=== PROVIDED RECORDS ===
*** Block opens ***

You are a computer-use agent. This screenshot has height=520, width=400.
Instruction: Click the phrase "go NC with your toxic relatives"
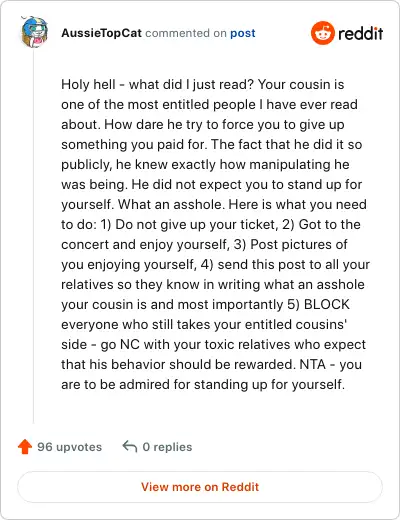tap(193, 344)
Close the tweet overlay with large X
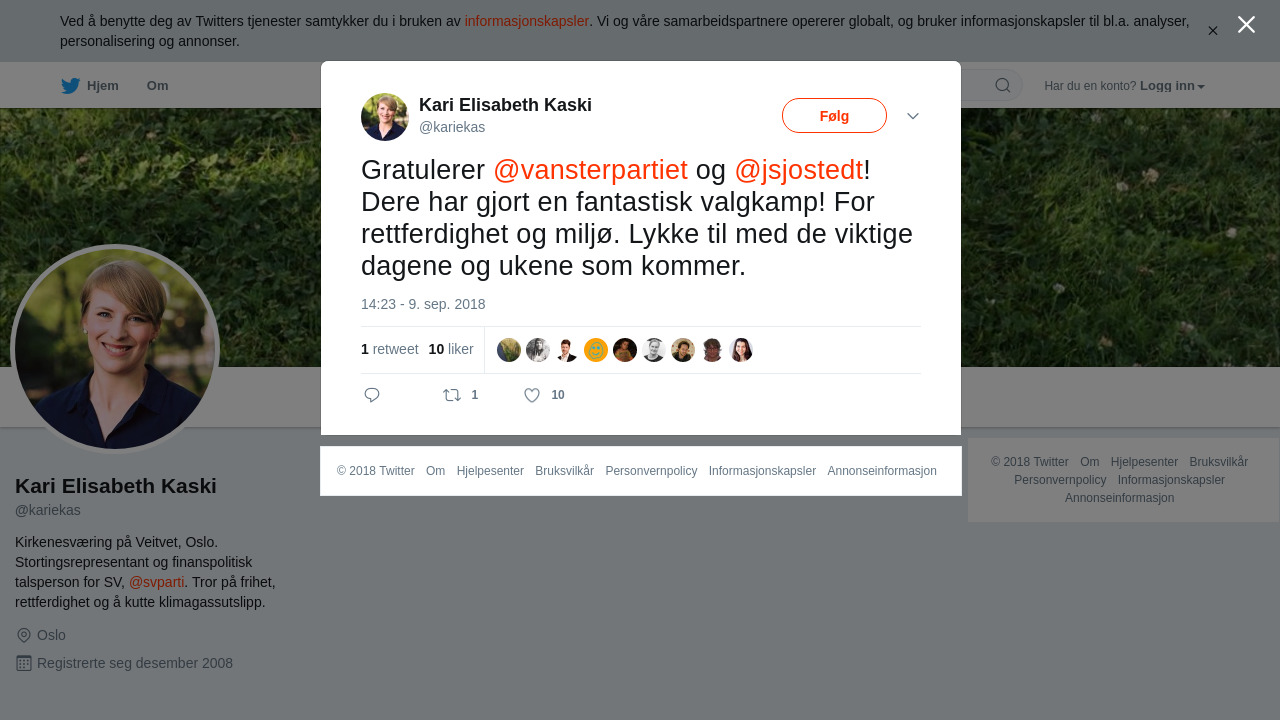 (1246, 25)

*** Block closes ***

=== EXERCISE GOAL ===
Set down each record above exactly as it stands and leave out all pictures.

=== YOUR SOLUTION ===
You are a computer-use agent. This screenshot has height=520, width=400.
Instruction: Click the phrase "go NC with your toxic relatives"
tap(193, 344)
Close the tweet overlay with large X
 (1246, 25)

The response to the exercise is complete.